The metro is great if there is a lot of traffic on the street or if there is a demonstration. The metro does not have to stop for traffic lights. At the same time - if your timing is wrong it can be a 'crushing' experience. But it is free with an INAPAM card. We did have a terrible experience on the metro perhaps at 7AM on a Sunday morning. We figured it would be a breeze but everyone else on the train seemed to be returning from a night out on the town and we saw some pretty nasty things. Taxis are so cheap that if we have any doubt - we now take the taxi - but we always walk to Reforma and catch a cab there, never from the hotel.


----------



## lat19n (Aug 19, 2017)

Isla Verde said:


> Though quite a few Mexicans I have met here speak some English, the ones who are very fluent have spent time in the States, either because they moved there out of financial necessity or because they're from the upper levels of society and have
> had the opportunity to travel and spend extended periods of time there.


When I was a kid, growing up in the NYC area - my friends and I would sometimes go to 5th Avenue and just watch the beautiful people. Maybe that is one of the things I like about Mexico City, particularly the stretch along Reforma. We lived too many years in South Florida where most people were twice our age. There are some beautiful, young, intelligent people in Mexico City.

On a recent trip we were sitting on one of the cement stools by the angel. A guy, dressed in a suit sat down next to us and asked if it would be ok for him to practice his English. He was in finance. His English was very good - but the bulk of the conversation was in Spanish. Later that same day we were at a restaurant - there is a colonia between Polanco and Cuauhtémoc. A guy sits down at our table and starts speaking English. Turns out he had spent time in Houston. 

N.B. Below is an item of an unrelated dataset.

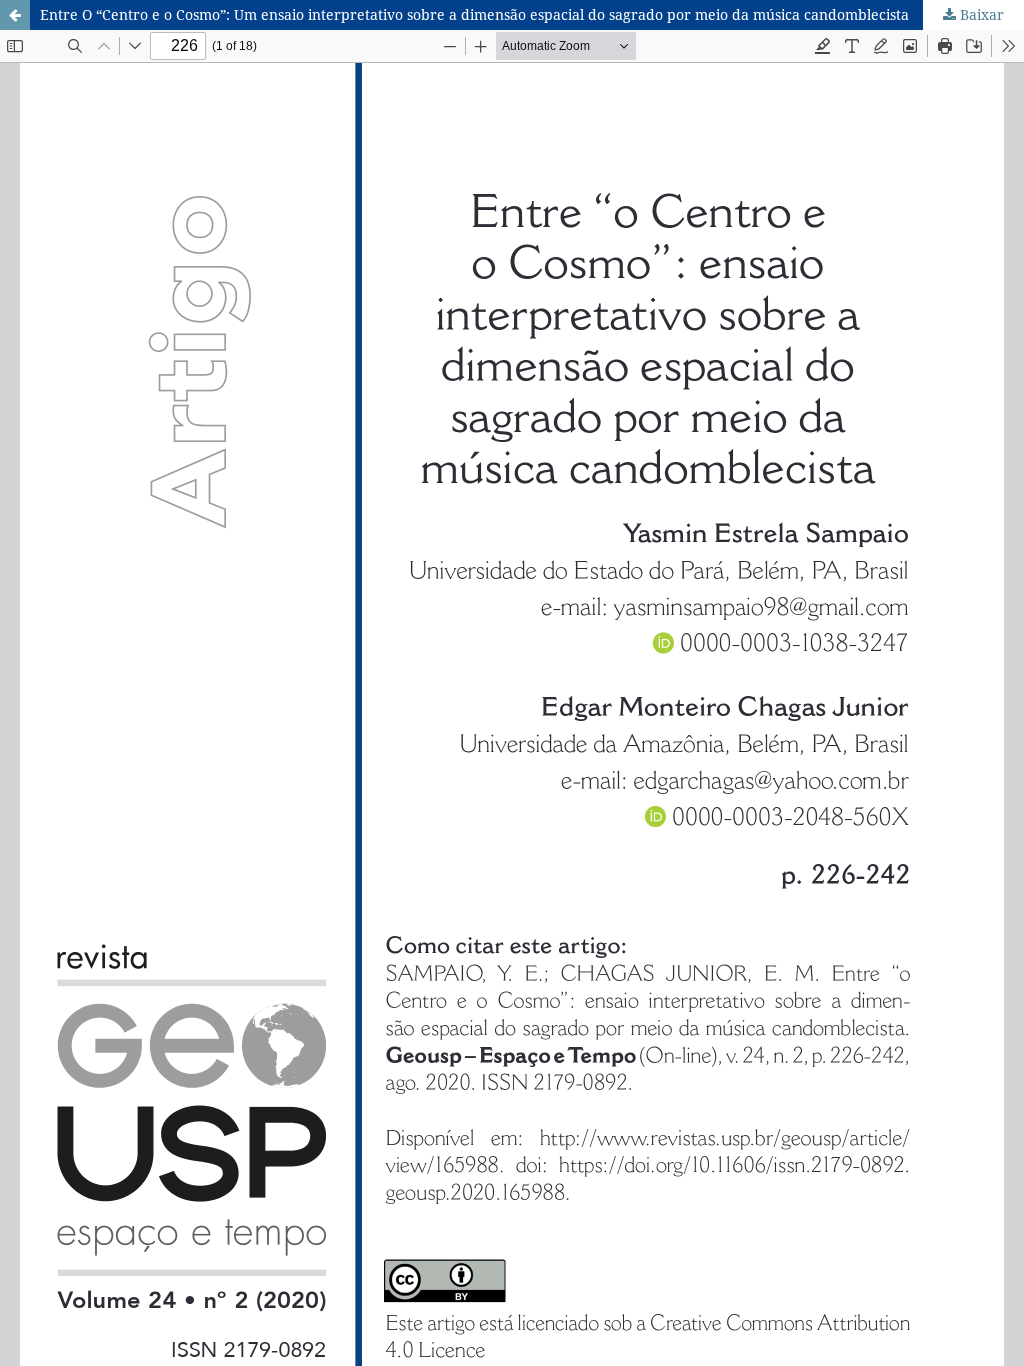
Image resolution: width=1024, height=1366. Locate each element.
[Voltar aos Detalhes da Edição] (15, 15)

I guess we are very approachable people.


----------



## boriskhol (Feb 15, 2015)

Thank you all who spent time answering my questions. One of my great concerns is not to fee isolated after we move, especially in a foreign country. I have more interest in history, foreign cultures than playing cards and golf ( I absolutely don’t want to sound snobbish and put down people who like them). Just because you talked so much about CDMX, are you bothered by pollution and crime)?


----------



## citlali (Mar 4, 2013)

rush hour is bad in any large city.. Try the metro in Paris at rush hour and it is no fun either , same in NY..


----------



## Isla Verde (Oct 19, 2011)

boriskhol said:


> Thank you all who spent time answering my questions. One of my great concerns is not to fee isolated after we move, especially in a foreign country. I have more interest in history, foreign cultures than playing cards and golf ( I absolutely don’t want to sound snobbish and put down people who like them). Just because you talked so much about CDMX, are you bothered by pollution and crime)?

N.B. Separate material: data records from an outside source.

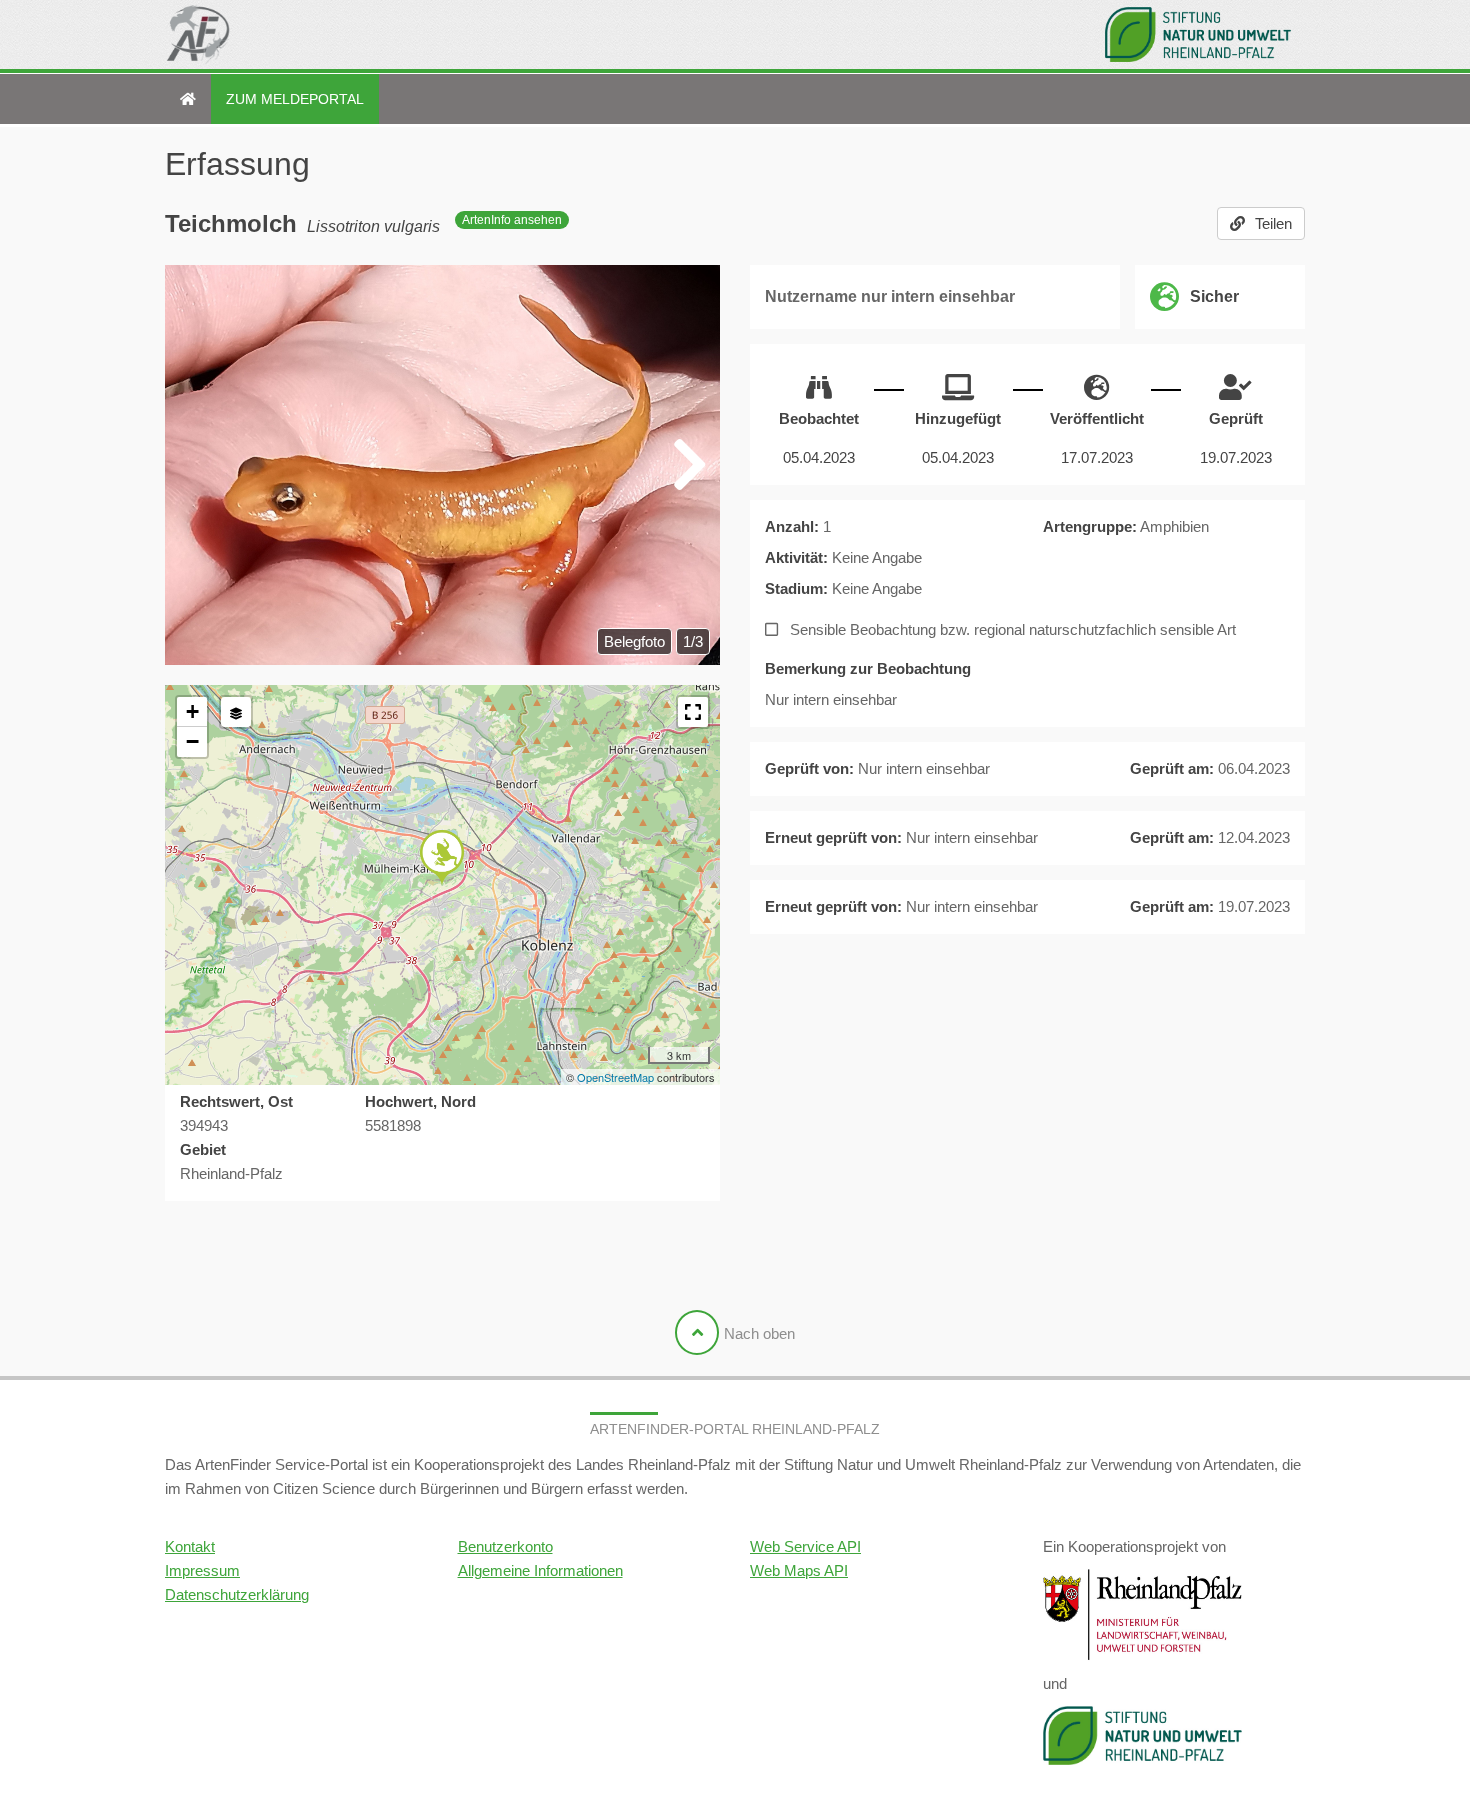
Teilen (1273, 223)
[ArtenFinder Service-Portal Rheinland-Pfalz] (188, 99)
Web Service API (805, 1546)
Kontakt (190, 1546)
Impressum (202, 1570)
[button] (693, 712)
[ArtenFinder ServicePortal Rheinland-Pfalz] (198, 34)
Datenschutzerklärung (237, 1594)
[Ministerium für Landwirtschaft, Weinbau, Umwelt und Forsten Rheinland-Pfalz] (1143, 1613)
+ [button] (192, 711)
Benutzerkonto (505, 1546)
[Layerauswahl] (236, 712)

I remember Mexico City in the really bad old days (like back in the 1970s) when the pollution was really disgusting. Compared to those times, I don't find the pollution that difficult to deal with. I live in a nice middle-class area where crime is not really a problem, though I try to not come home later than 10 pm, unless someone is giving me a ride, since I take public transportation to get around.


----------